By Sanah Thakur
To be honest, I wasn’t aware that the answer to this question, in my life, has always been a shy yes. It’s not easy, looking back at the experiences that have crafted your identity and pin point the deception. Yet, we might all be ignorant to the fact that, while the accolades and external tags in our life can be confidently claimed by us, can we really shine the same ray of confidence with regards to being experts on ourselves? At job interviews or conversations with strangers, introductions begin with a lengthy monologue on who we think we are. How is it though, that if someone was to question us on truly knowing ourselves, we would really have only a few answers.

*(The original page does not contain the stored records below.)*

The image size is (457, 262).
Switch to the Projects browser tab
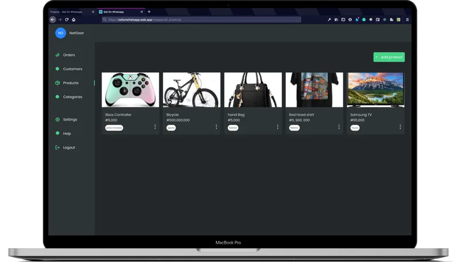[x=67, y=11]
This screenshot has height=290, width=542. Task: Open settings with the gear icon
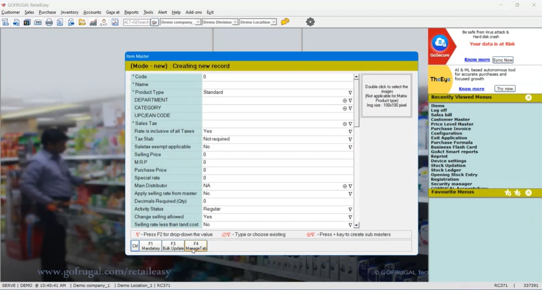coord(310,22)
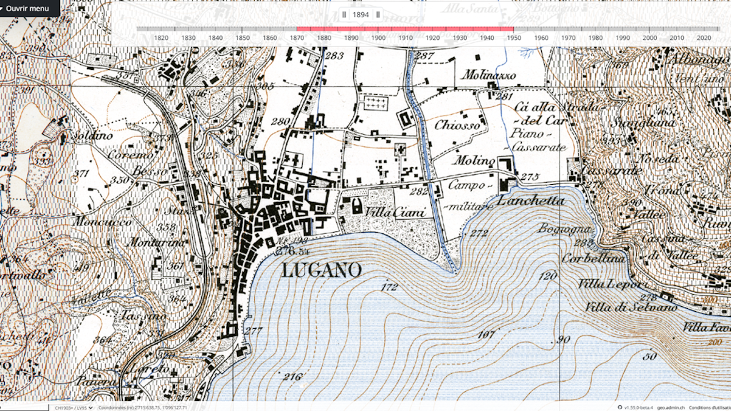Grab the left handle of year 1894 slider

coord(343,14)
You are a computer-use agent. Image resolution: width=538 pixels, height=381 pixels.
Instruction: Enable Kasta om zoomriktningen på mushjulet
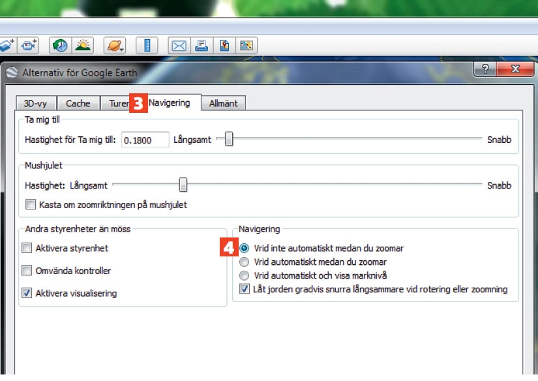30,205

While filling out personality tests, I’ve often assumed that I know exactly what all traits mean. For example, I never revisited the difference between self-confidence, self-esteem and self-efficacy, after learning it in school. So naturally, I ticked all three, believing that I knew the difference between each. However, when I was questioned on the real difference, I had no rebuttal, but a quiet nod of disappointment in myself. On another occasion, I was asked to name my top five values in life. This might seem like a question one would naturally be able to answer after a few minutes of thought, yet I wasn’t even sure if I actually practiced these values in my life. If I don’t observe and analyse my own behaviour on a regular basis, how was I supposed to claim I was an expert? It’s one thing to be sure of ‘words’ we can use to describe ourselves and another thing to provide evidence that we do justice to these words. It is in this conflict, between what we say and what we do, that the question of feeling like a fraud often creeps in.

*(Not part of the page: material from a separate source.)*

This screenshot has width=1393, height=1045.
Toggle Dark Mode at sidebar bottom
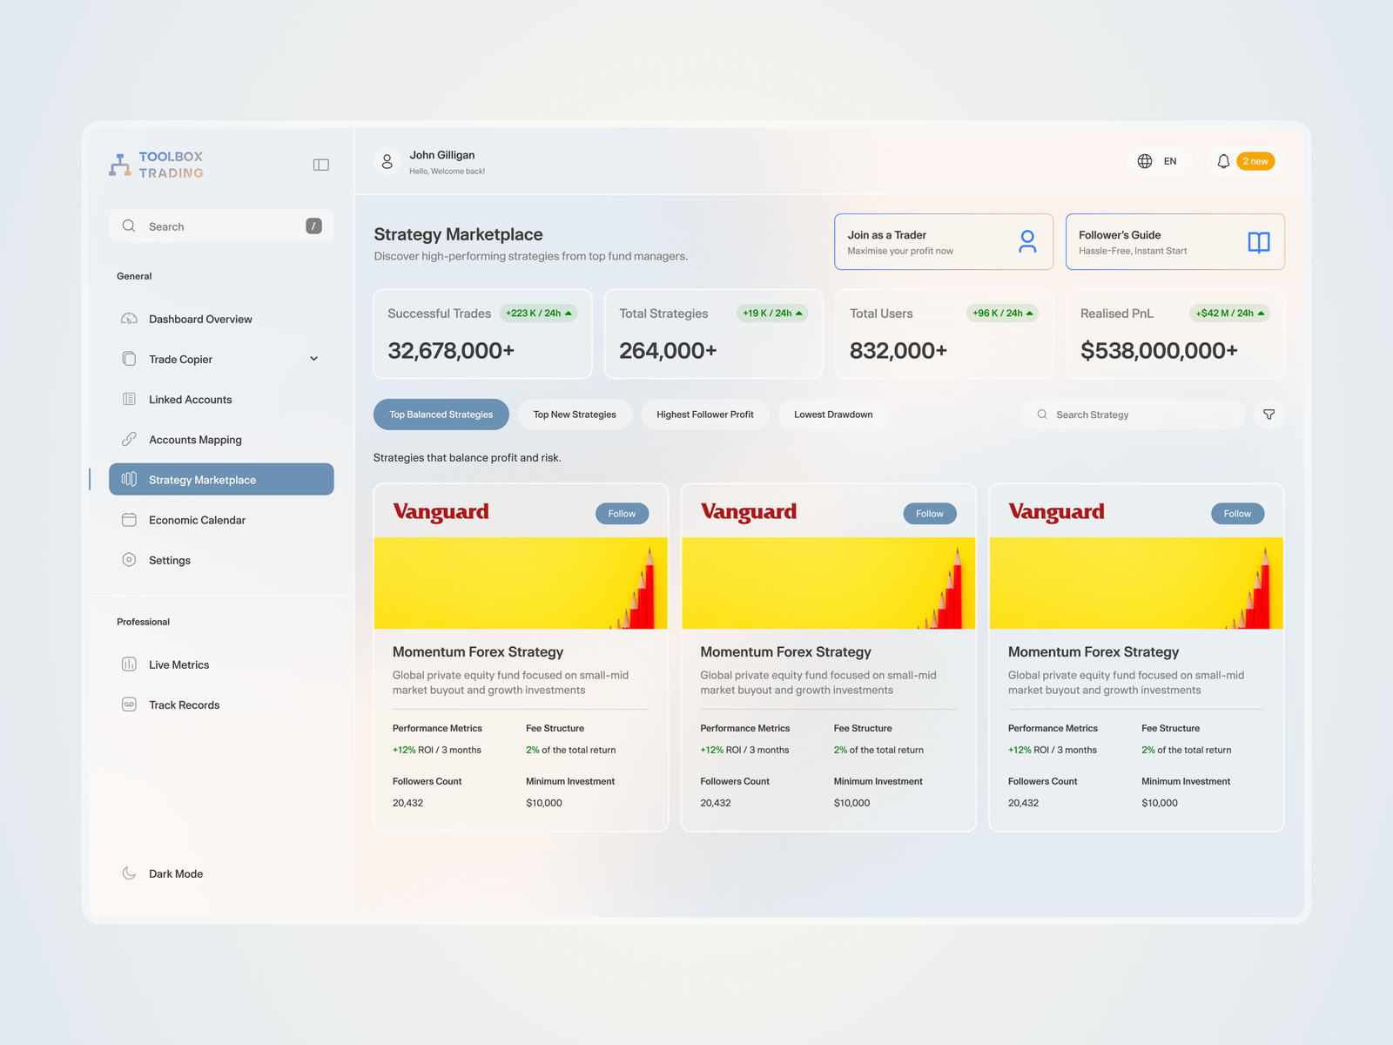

The best example is noticing your behaviour when somebody questions your actions. Do you tend to get defensive? Do you let your emotional reactions take the steering wheel and find every reason to claim the right on your actions? Don’t worry, we’ve all been there. It’s almost habitual to never be wrong about yourself. That doesn’t even make sense, does it? How can you be wrong about someone you spend your whole life with. But unfortunately, while we might think we know everything about ourselves, I wouldn’t be wrong to guess that we probably only know around 10%. To answer my question, it’s okay to feel like a fraud, especially when it comes to knowing ourselves. Once you accept that vulnerability, the only way forward it to start your research and really become an expert on who you claim you are.